How can we really ensure that long term success is the goal of our incentives?
If the coach or manager knows that if the team fails they’re going to be fired, they’re not going to give chances to young players. They wouldn’t try new strategies. Leaders want to be remembered as a success, so the solution is to tell them that we care about the long run. For example, if I’m hiring a new CEO, I would tell them ‘We are not going to look at quarterly earnings and judge you based on that. We’re going to give you a couple of years to do whatever you want with the company, and we’re going to let you manage it for a long period of time before we decide whether we want to fire you or not.’ That way, if they looked at the company computer system and realised that the network needs an upgrade, they can invest in it without worrying about the next quarterly earnings being low.
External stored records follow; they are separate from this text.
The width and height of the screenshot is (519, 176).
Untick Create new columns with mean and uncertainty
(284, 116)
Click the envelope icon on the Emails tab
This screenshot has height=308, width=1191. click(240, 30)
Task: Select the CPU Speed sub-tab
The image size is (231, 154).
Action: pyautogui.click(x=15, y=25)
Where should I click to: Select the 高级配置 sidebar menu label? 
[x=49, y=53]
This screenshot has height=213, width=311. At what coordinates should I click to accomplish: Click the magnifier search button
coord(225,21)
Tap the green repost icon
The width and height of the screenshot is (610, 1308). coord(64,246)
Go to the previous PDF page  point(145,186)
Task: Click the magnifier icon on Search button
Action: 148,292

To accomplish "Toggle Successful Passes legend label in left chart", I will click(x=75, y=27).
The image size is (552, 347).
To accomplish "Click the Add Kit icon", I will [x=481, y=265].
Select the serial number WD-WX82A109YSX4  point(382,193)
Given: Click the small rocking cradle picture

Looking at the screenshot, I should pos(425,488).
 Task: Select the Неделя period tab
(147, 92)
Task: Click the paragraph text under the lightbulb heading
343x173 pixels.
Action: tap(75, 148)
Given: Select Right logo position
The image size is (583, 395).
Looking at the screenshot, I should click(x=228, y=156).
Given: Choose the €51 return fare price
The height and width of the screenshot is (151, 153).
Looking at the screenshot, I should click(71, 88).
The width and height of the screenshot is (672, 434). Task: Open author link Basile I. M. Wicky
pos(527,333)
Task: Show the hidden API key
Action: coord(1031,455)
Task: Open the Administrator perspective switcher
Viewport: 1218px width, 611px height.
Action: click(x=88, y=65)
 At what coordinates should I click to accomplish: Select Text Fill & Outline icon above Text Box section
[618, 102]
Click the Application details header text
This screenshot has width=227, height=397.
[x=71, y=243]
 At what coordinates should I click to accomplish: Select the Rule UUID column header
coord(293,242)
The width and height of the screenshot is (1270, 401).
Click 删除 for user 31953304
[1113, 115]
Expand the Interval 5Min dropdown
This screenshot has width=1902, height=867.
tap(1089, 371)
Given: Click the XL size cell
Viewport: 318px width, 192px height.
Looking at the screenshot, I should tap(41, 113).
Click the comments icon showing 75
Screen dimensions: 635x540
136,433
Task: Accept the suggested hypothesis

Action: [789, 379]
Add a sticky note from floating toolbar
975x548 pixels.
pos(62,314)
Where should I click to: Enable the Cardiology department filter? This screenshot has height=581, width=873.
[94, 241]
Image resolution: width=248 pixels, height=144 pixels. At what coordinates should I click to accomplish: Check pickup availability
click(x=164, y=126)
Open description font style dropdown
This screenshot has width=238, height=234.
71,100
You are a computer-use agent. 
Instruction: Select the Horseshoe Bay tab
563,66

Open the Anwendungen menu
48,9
If you’re interested in long term growth you can’t micromanage quarterly performance, because these things take time.

How can businesses use incentives to get the most out of their people?
An example that I talk about in my book is when I worked with a company that did some seminars that lasted for a week, and people were promised free parking. Every day, if you had a parking ticket, you could validate it and get free parking. If you didn’t park, you got $5, which incentivised people to not drive. We contrasted this with another case, which is the regret lottery. We entered the name of everybody who attended every day, then at the end of the week, we pulled one name out. If you’d brought the car that day we’d put it aside and pull another name until we found someone who didn’t use the parking, and then gave this person $2,000. That’s an example of motivation, because using the car that day could cost them $2,000. That’s something people would regret. That was useful for getting more people to use public transportation or carpooling.
Do you think that we underestimate the value of public praise?
Praise is a relatively small fraction of incentives. It gives people social status and makes them feel good about the job they’re doing. Those are extremely important things to most people. If I want to be a good faculty member at UCSD, I’d be trying to pick up signals about what’s good. Everything I see raising other people’s status would be an incentive for me. Teaching evaluations are not going to influence my promotions, but I feel much better if the students like my class because that impacts my social standing. As employers, we need to make sure that those incentives are used in the right way.
How can businesses use incentives to help their people generate good habits?
Habits are some of the hardest things to change. If I want my kid to do well on the SATs I need to find an incentive that will make them invest in learning. That could be getting a new computer for reaching a certain grade. When you talk with educators though, what they try to do is to make people enjoy learning. How can I get someone to enjoy reading books? That’s very hard with incentives. Something that my mother did was let me read these trashy Western books. People would ask me ‘Why did she allow you to read them?’ The answer was ‘As long as he enjoys reading it, I don’t care. He will grow out of it, but he’ll still enjoy reading.’ She was right, I don’t read those trashy Western anymore, but I still read. That’s how companies need to approach incentives – they should be used to get people over the initial hurdle and into doing something productive.